**EXERCISE MATERIAL**
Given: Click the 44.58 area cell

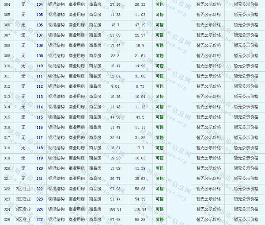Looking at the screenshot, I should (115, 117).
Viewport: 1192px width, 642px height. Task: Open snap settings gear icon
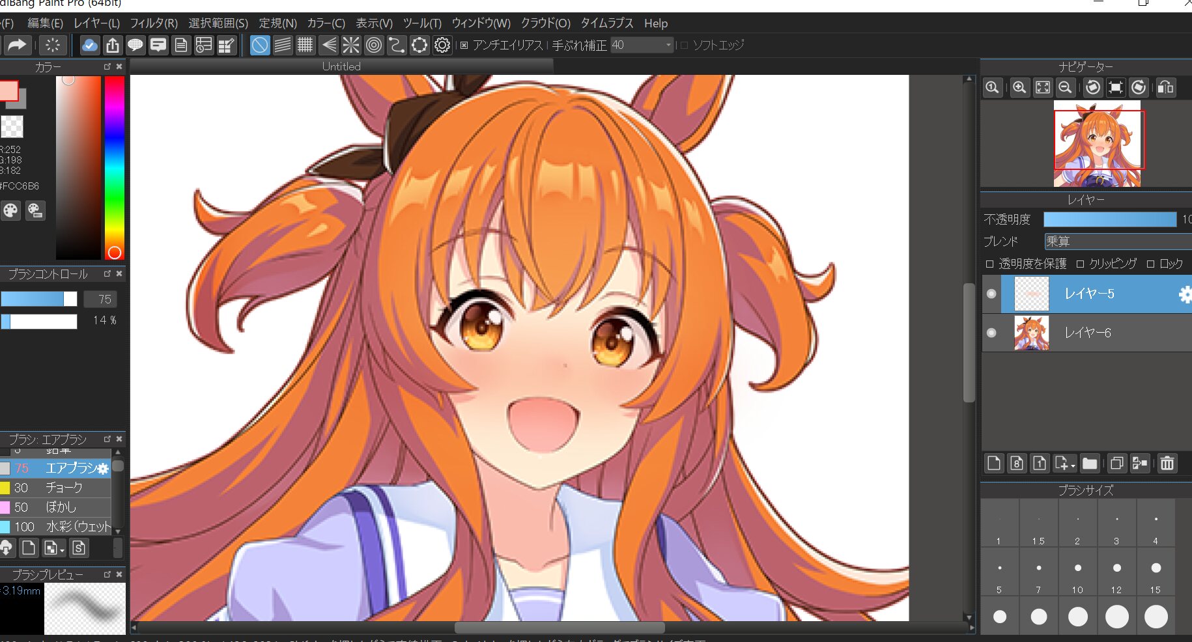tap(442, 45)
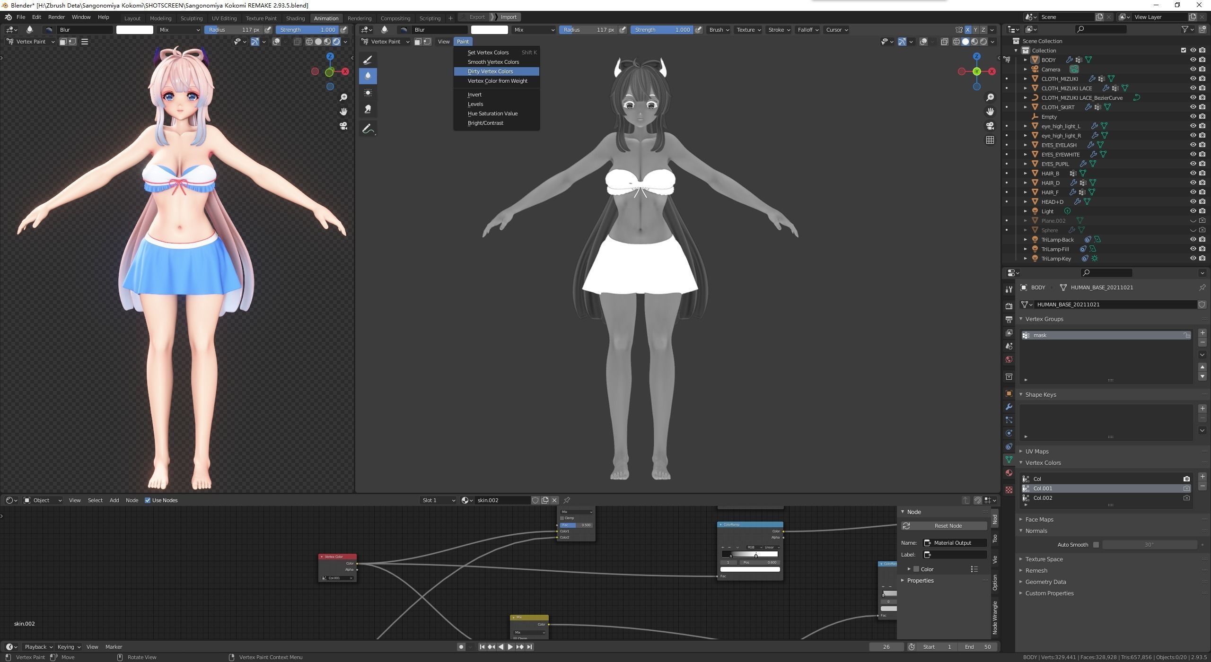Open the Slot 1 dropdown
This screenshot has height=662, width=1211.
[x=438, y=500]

**GOAL**
Arrange every line of the records above as a numbered list, skipping blank lines and leaving out the pictures.

**OUTPUT OF THE EXERCISE**
1. Given: Click the 44.58 area cell
2. Looking at the screenshot, I should (115, 117).
3. Viewport: 1192px width, 642px height. Task: Open snap settings gear icon
4. tap(442, 45)
5. Open the Slot 1 dropdown
6. This screenshot has height=662, width=1211.
7. [x=438, y=500]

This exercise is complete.